→ REQUIREMENT: Lay out each line of the entries below as a JSON list of strings, one string per line, with blank lines skipped.

(Items stored from a collection)

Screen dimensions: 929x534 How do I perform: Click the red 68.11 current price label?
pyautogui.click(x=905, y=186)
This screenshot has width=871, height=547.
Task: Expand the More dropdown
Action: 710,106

→ SOLUTION TO THIS EXERCISE:
[
  "Screen dimensions: 929x534 How do I perform: Click the red 68.11 current price label?",
  "pyautogui.click(x=905, y=186)",
  "This screenshot has width=871, height=547.",
  "Task: Expand the More dropdown",
  "Action: 710,106"
]